[Collected data]
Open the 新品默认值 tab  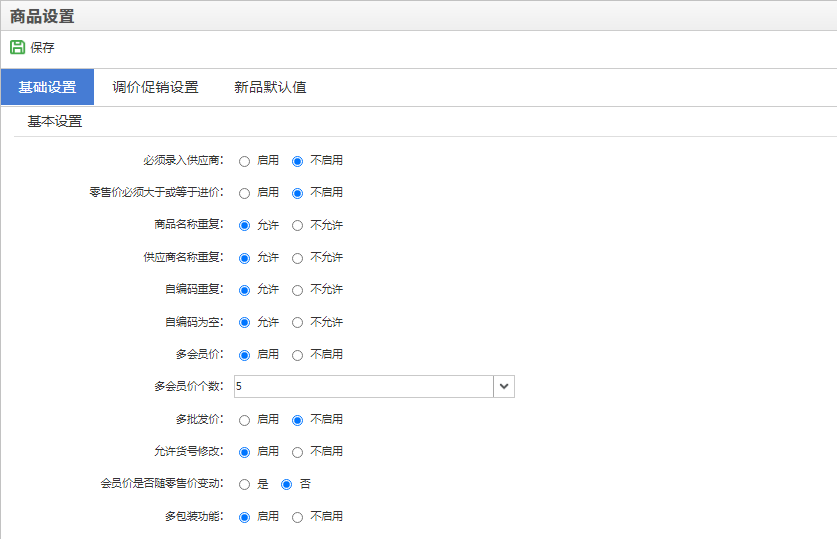coord(270,87)
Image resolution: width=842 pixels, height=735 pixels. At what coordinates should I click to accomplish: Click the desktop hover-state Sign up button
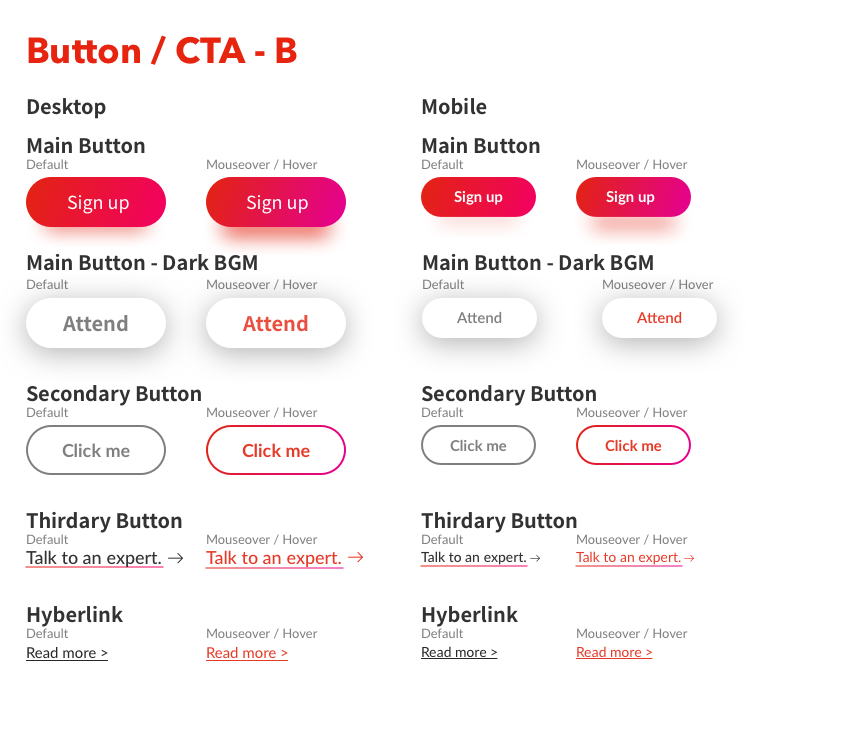pos(276,202)
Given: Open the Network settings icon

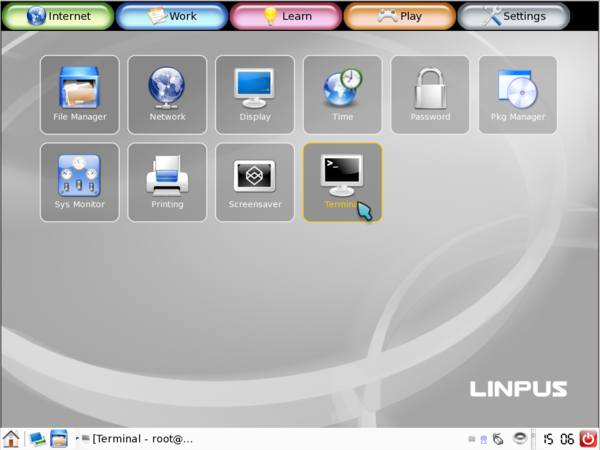Looking at the screenshot, I should point(167,94).
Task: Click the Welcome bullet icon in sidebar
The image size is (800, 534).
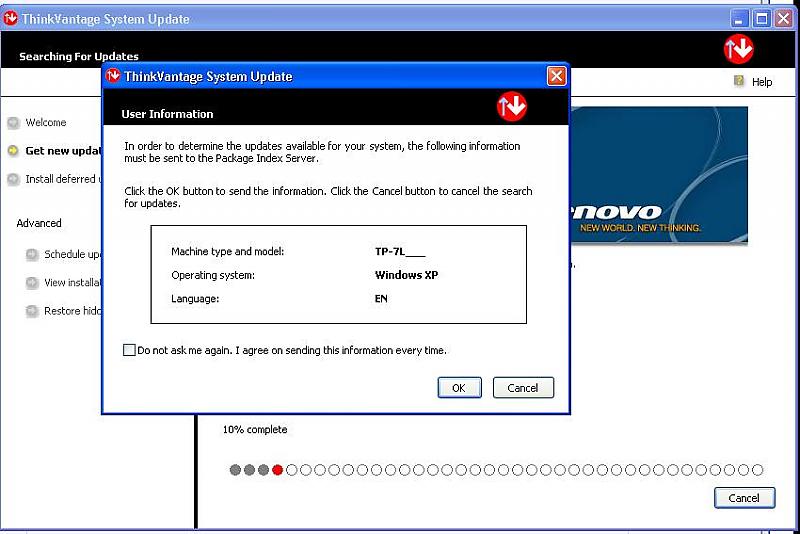Action: [13, 123]
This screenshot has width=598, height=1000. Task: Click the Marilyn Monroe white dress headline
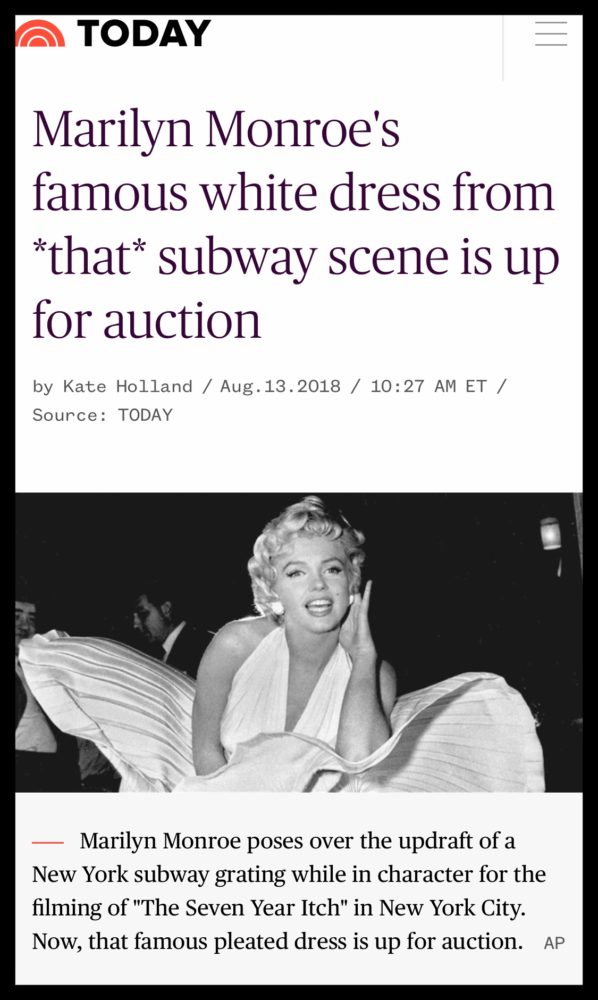tap(296, 224)
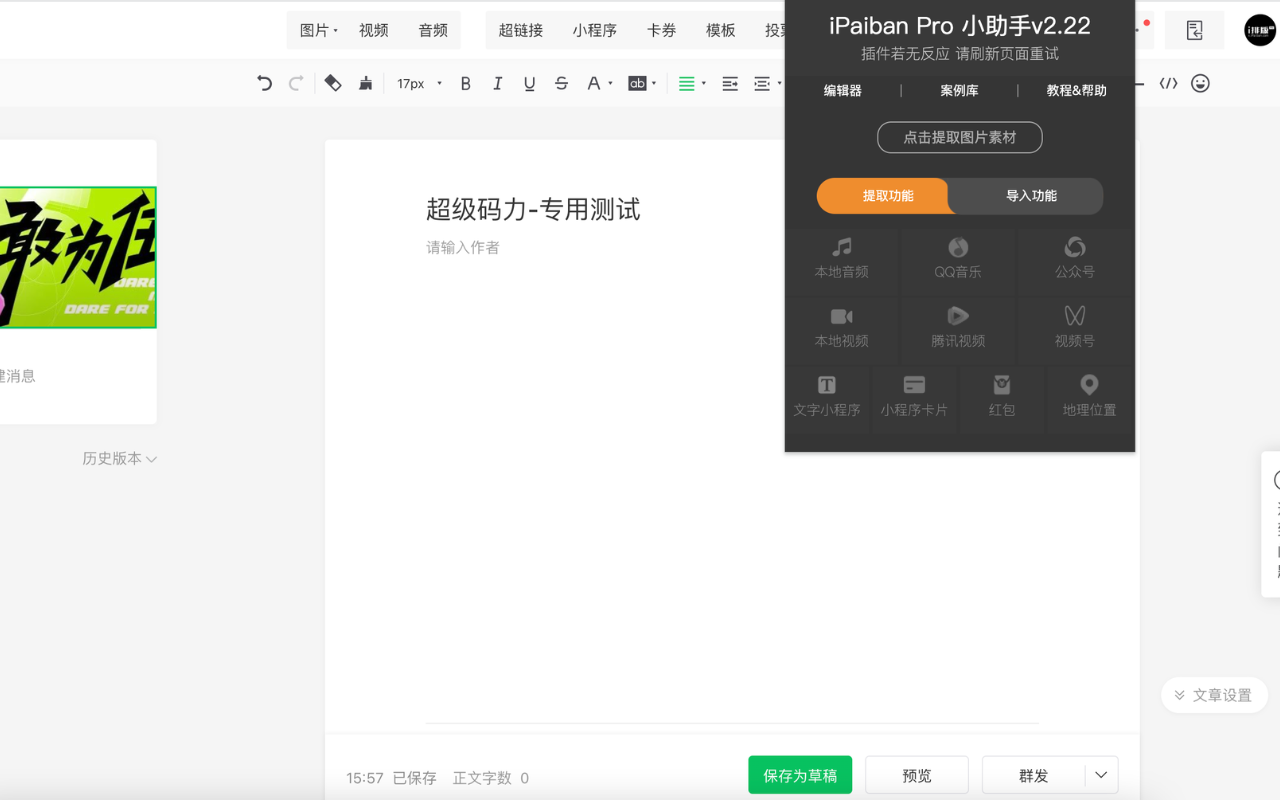Click the undo arrow icon
The image size is (1280, 800).
tap(264, 84)
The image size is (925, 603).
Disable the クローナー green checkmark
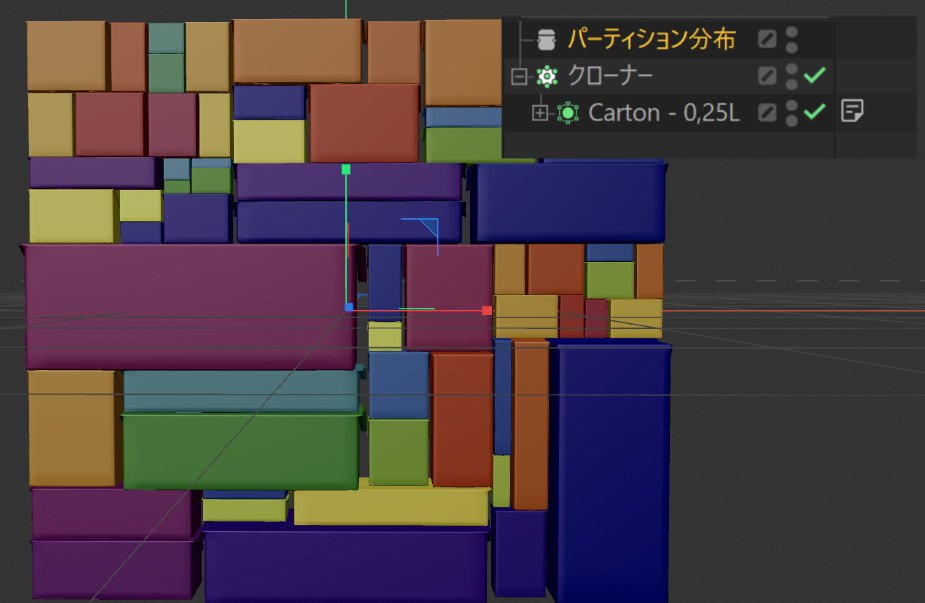(815, 75)
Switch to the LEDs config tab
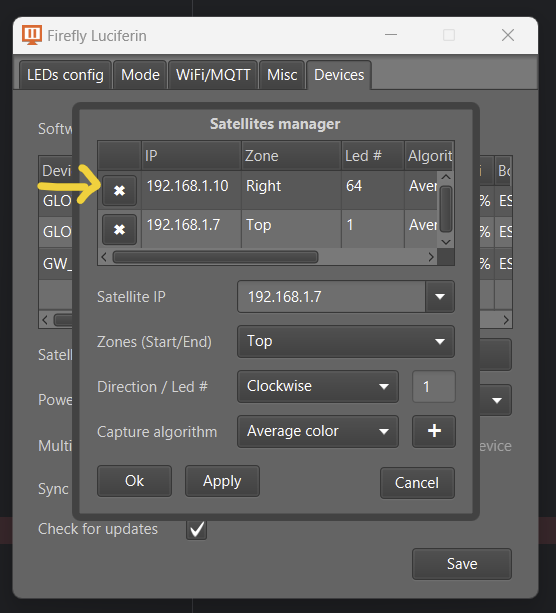This screenshot has width=556, height=613. pos(65,75)
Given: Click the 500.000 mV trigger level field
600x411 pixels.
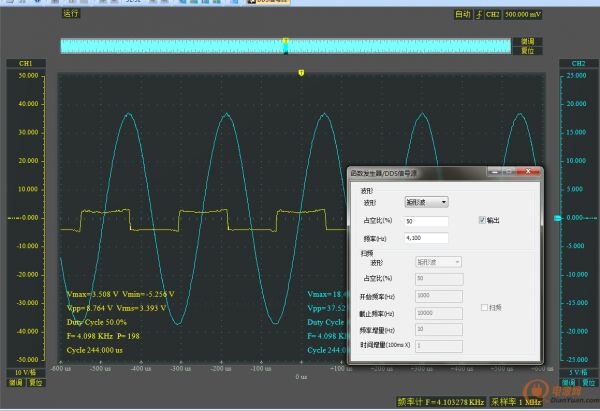Looking at the screenshot, I should pyautogui.click(x=524, y=15).
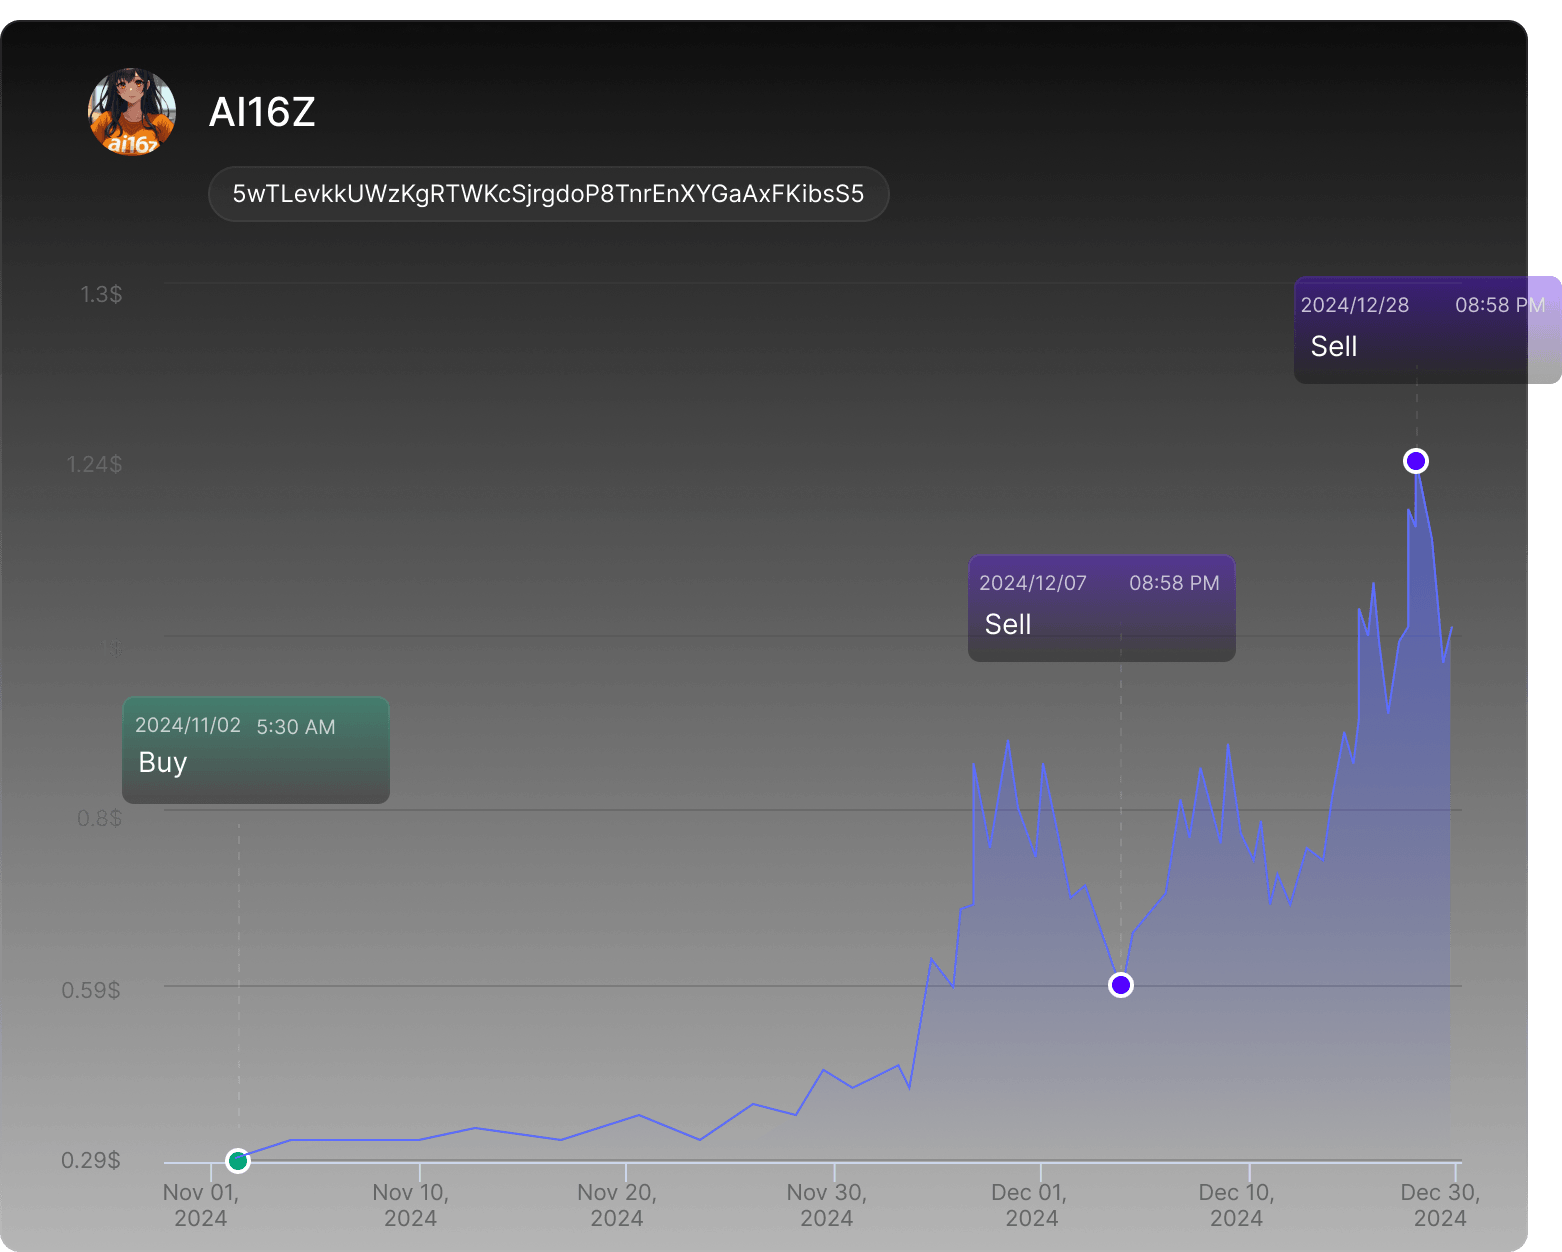Click the AI16Z token avatar image
Image resolution: width=1562 pixels, height=1252 pixels.
pyautogui.click(x=132, y=112)
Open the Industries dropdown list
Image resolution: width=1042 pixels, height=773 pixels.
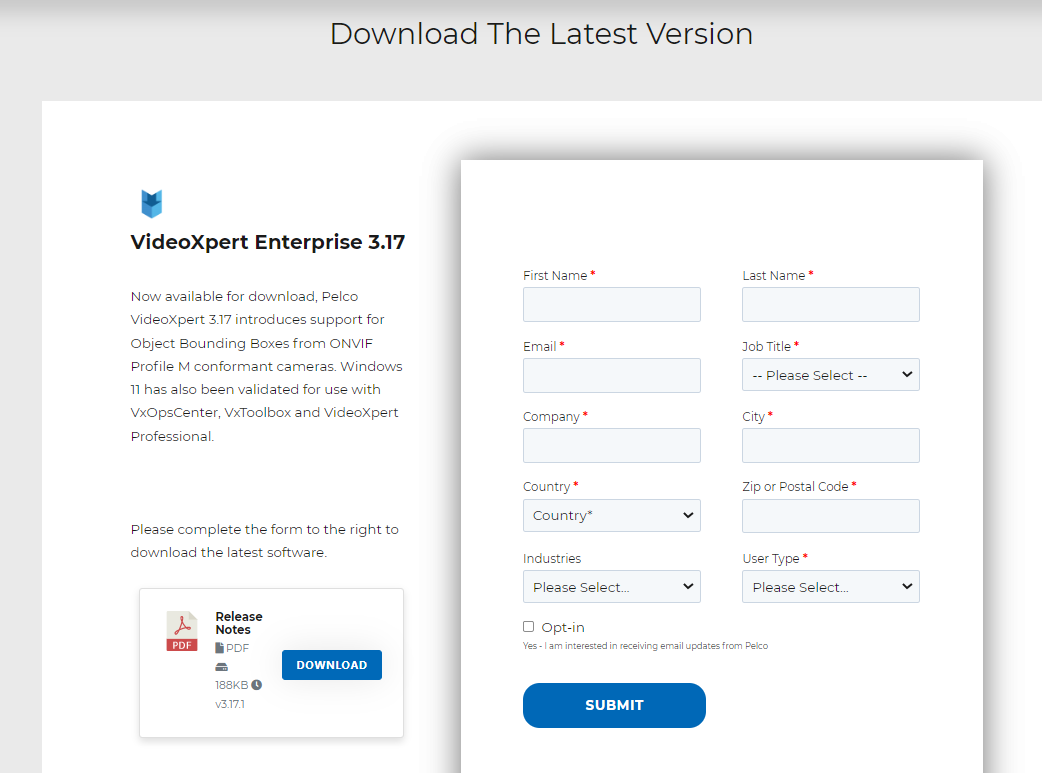pyautogui.click(x=611, y=586)
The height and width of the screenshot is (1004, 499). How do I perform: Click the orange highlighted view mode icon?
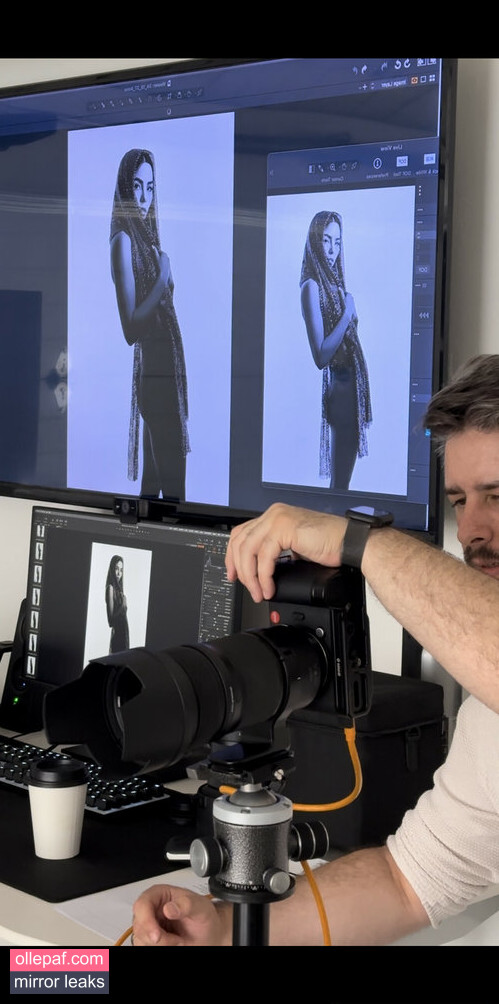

**What is asked**
Copy out the rows verbatim, beginning at the line that has "Given: Open the Network settings icon" and continuing through the last line of the rows. Omit the pictures from your answer.

**Completed exercise**
Given: Open the Network settings icon

Looking at the screenshot, I should point(167,94).
Task: Click the Welcome bullet icon in sidebar
The image size is (800, 534).
Action: [13, 123]
This screenshot has width=598, height=1000. Task: Click the Marilyn Monroe white dress headline
tap(296, 224)
Click the undo arrow icon
The image size is (1280, 800).
tap(264, 84)
The image size is (925, 603).
Disable the クローナー green checkmark
(815, 75)
Switch to the LEDs config tab
This screenshot has width=556, height=613. pos(65,75)
Given: Click the 500.000 mV trigger level field
600x411 pixels.
Looking at the screenshot, I should pyautogui.click(x=524, y=15).
Click the AI16Z token avatar image
Image resolution: width=1562 pixels, height=1252 pixels.
pyautogui.click(x=132, y=112)
Open the Industries dropdown list
Image resolution: width=1042 pixels, height=773 pixels.
pyautogui.click(x=611, y=586)
The height and width of the screenshot is (1004, 499). How do I perform: Click the orange highlighted view mode icon?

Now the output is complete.